**QUESTIONS TO ANSWER:**
1 - From the article on phone-based heart failure care, copy the passage starting with "Akshay S. Desai, M.D., medical" and going on through "did not increase.".
2 - Using the article on phone-based heart failure care, answer these:
(a) In which journal were the results reported?
(b) At which hospital is Akshay S. Desai medical director?
(c) Which medication class showed no increase in the proportion of patients using it?
3 - Continue the article on phone-based heart failure care from where it stops.

Patient navigators, following an algorithm and using telephone calls to contact patients, improved ACE inhibitor and beta blocker usage among heart failure patients.
COVID-19 has acted as an accelerant and normalizer of telehealth, with large number of people finding that they seeing a clinician by way of a video call on their phone, tablet, laptop or personal computer is just fine and, in some cases better than seeing the clinician in person
But there are other ways of delivering care remotely that may get a boost from COVID-19. Favorable results for one of them reported in today’s JAMA Cardiology adds more to the body of evidence that may topple the in-person visit with a doctor as the primary mode for delivering health care.
Akshay S. Desai, M.D., medical director of the Cardiomyopathy and Health Failure Program at Brigham and Women’s Hospital, and his colleagues report that a program that used telephone calls from nonphysician “navigators” to make medication adjustments for heart failure patients was successful in increasing the use of renin-angiotensin inhibitors — a group of medications that includes ACE inhibitors, ARBs and ARNIs (angiotensin receptor-neprilysin inhibitors) — and beta blockers. However, the proportion of patients using mineralocorticoid receptor antagonists did not increase.
Currently, a large percentage (they don’t say how large) of heart failure patients with low ejection fractions don’t receive guideline-directed medical therapy, noted Desai and his co-investigators.
Akshay S. Desai, M.D.

**RECORD EXTRACTS:**
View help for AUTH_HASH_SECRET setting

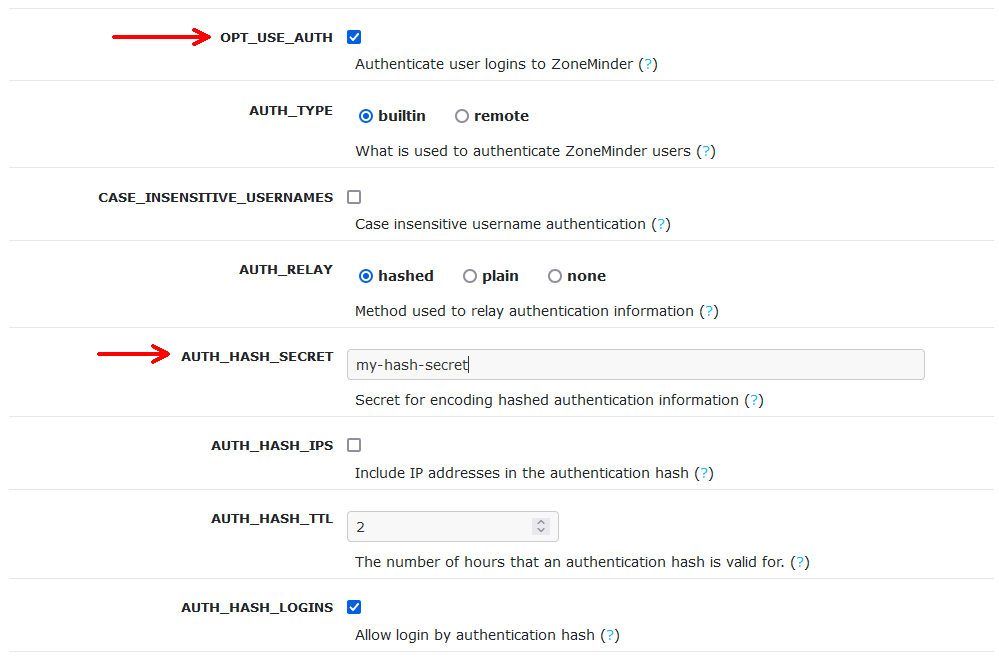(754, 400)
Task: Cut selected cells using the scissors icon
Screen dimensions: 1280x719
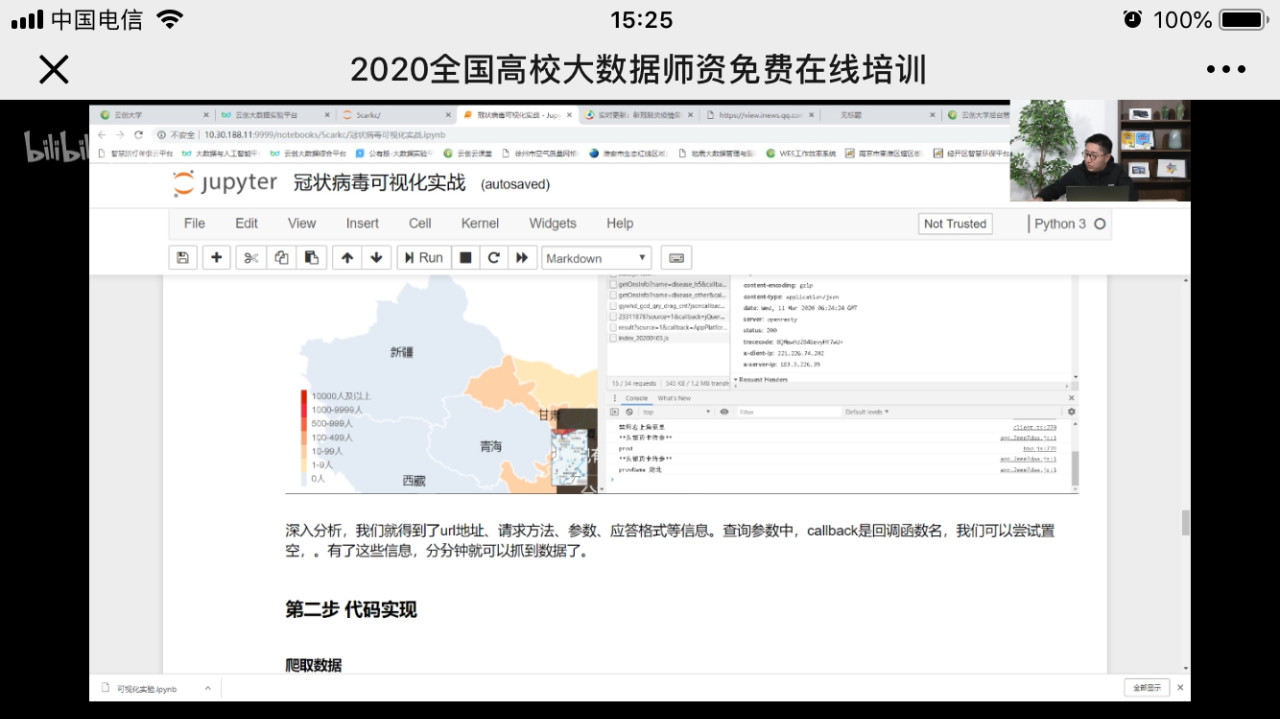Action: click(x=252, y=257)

**EXERCISE RESPONSES:**
1 -
Akshay S. Desai, M.D., medical director of the Cardiomyopathy and Health Failure Program at Brigham and Women’s Hospital, and his colleagues report that a program that used telephone calls from nonphysician “navigators” to make medication adjustments for heart failure patients was successful in increasing the use of renin-angiotensin inhibitors — a group of medications that includes ACE inhibitors, ARBs and ARNIs (angiotensin receptor-neprilysin inhibitors) — and beta blockers. However, the proportion of patients using mineralocorticoid receptor antagonists did not increase.

2 -
(a) JAMA Cardiology
(b) Brigham and Women's Hospital
(c) Mineralocorticoid receptor antagonists

3 -
“Our data suggest that many of the barriers to the GMDT (guideline-directed medical therapy) might be overcome at scale by engaging nonphysician personnel to supplement clinic-based follow-up and support the process of pharmacological optimization,” they wrote in the conclusion section of their paper published in JAMA Cardiology.
The study was short — only three months — and did not include clinical outcomes, so its contribution to the body evidence is a rather modest, incremental one. What’s more, the tested intervention combines remote care — old-fashioned phone calls — with care by a nonphysician navigator, so it is not "pure" test of either. The study was conducted between August 2017 and August 2019, so well before the COVID-19 pandemic. Designed as a case-control study, it compared 197 patients in the remote care, navigator program with 831 heart failure patients who declined to participate in it.
The remote care program empowered navigators to adjust medications using an algorithm based on American College of Cardiology (ACC) an American Heart Association (AHA) guidelines for heart failure patients. They worked under the supervision of a nurse practitioner and Desai.
The primary outcome was the proportion of patients receiving medication that matched the recommendations in the ACC-AHA heart failure guidelines. After an average follow-up period of three months, the results showed the proportion of navigator-assisted patients who used renin-angiotensin inhibitors rose from 70% to 86%, and a similar jump in the proportion using beta blockers (77% to 92%), although there was no increase the use of the mineralocorticoid receptor antagonists (26% vs. 31%). There were no such increases in the control group consisting of patients who declined to participate in the program.
During the three-month period that that Desai and his colleagues focused on for this study, the navigators made, on average, 8.6 phone calls per patients and spent a total of about four hours on the phone with each patient. The navigators made a total of 794 medication adjustments.
“Remote drug titration was orchestrated with a low rate of adverse events without disruption of the physician-patient relationships,” commented Desai and his colleagues in the JAMA Cardiology paper. "This approach may represent a scalable, population-level strategy to close the gap between guidelines and implmentation of GDMT in clinical practice."